Extension of the Caenorhabditis elegans Pharyngeal M1 Neuron Axon Is Regulated by Multiple Mechanisms

Abstract

Abstract The guidance of axons to their correct targets is a critical step in development. The C. elegans pharynx presents an attractive system to study neuronal pathfinding in the context of a developing organ. The worm pharynx contains relatively few cells and cell types, but each cell has a known lineage and stereotyped developmental patterns. We found that extension of the M1 pharyngeal axon, which spans the entire length of the pharynx, occurs in two distinct phases.

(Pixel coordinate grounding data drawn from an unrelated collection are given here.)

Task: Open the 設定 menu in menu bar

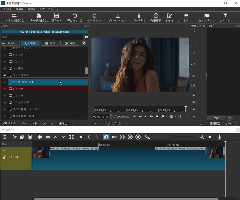Action: pyautogui.click(x=42, y=9)
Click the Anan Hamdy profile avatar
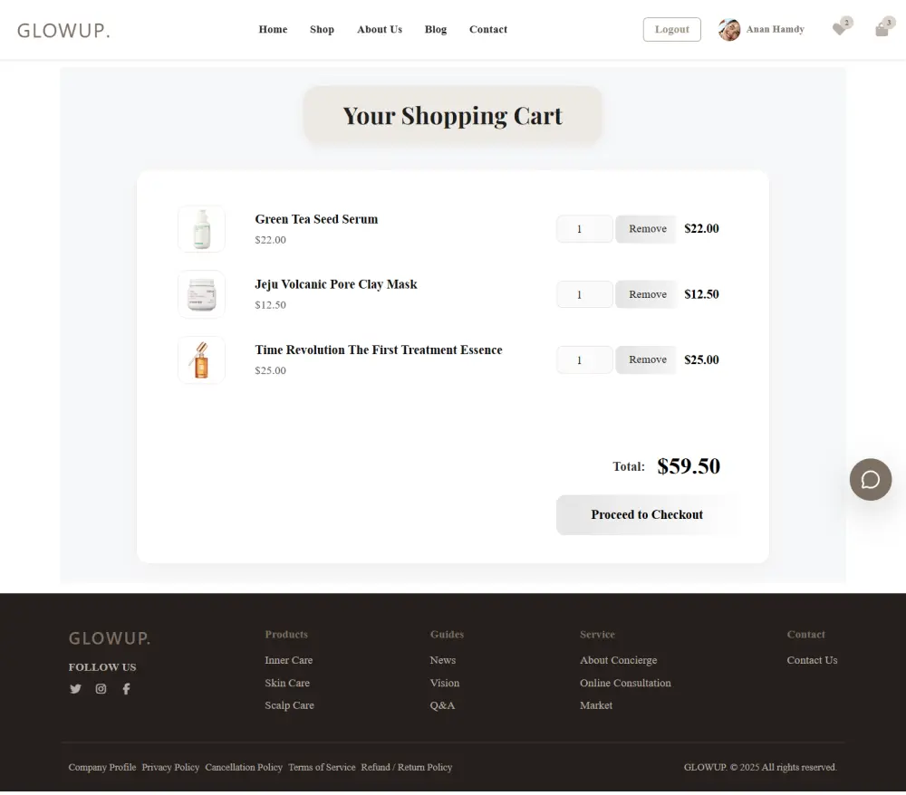This screenshot has height=795, width=906. [728, 29]
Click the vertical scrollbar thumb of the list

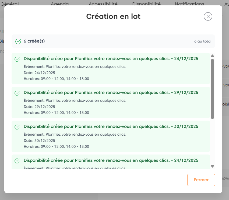(x=212, y=89)
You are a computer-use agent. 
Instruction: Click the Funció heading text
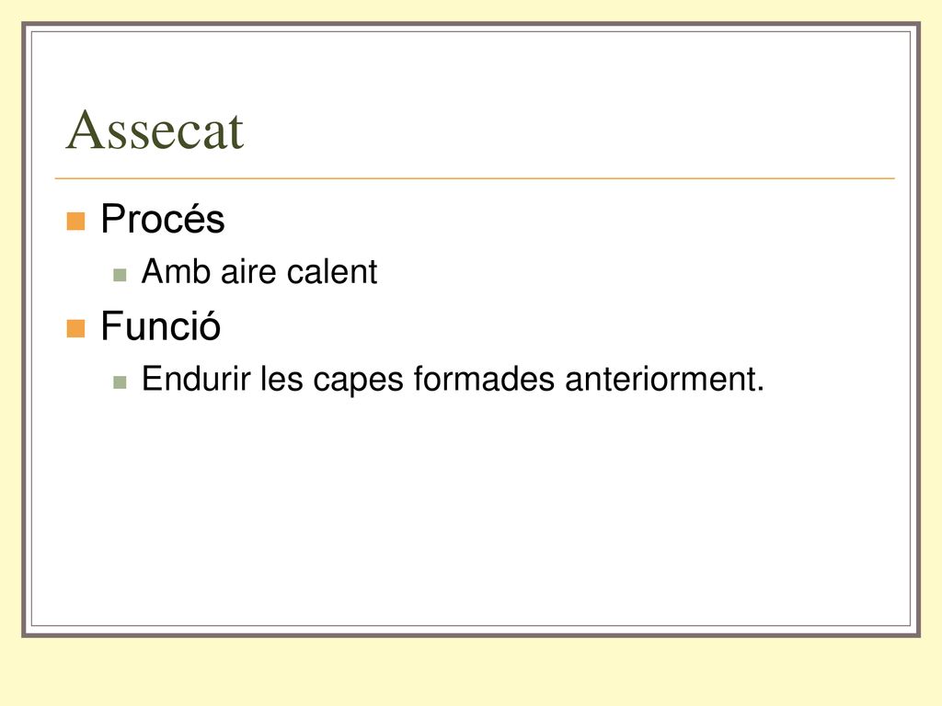pyautogui.click(x=160, y=326)
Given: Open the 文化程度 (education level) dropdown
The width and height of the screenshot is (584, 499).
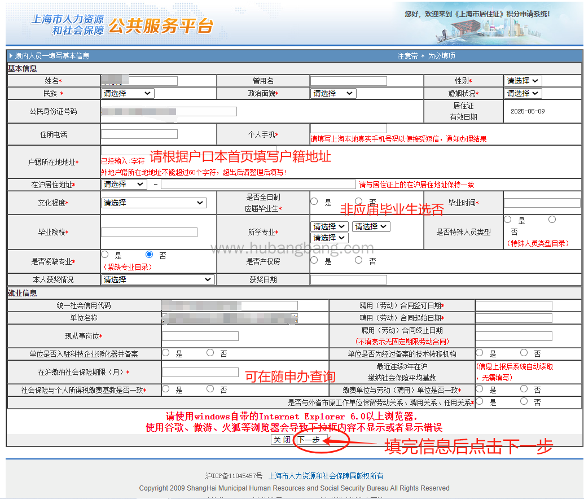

The first proximal phase does not require genes that function in axon extension (unc-34, unc-51, unc-115, and unc-119), whereas the second distal phase does use these genes and is guided in part by the adjacent g1P gland cell projection. unc-34, unc-51, and unc-115 had incompletely penetrant defects and appeared to act in conjunction with the g1P cell for distal outgrowth. Only unc-119 showed fully penetrant defects for the distal phase. Mutations affecting classical neuronal guidance cues (Netrin, Semaphorin, Slit/Robo, Ephrin) or adhesion molecules (cadherin, IgCAM) had, at best, weak effects on the M1 axon. None of the mutations we tested affected the proximal phase of M1 elongation. In a forward genetic screen, we isolated nine mutations in five genes, three of which are novel, showing defects in M1, including axon overextension, truncation, or ectopic branching. One of these mutations appeared to affect the generation or differentiation of the M1 neuron. We conclude that M1 axon extension is a robust process that is not completely dependent on any single guidance mechanism.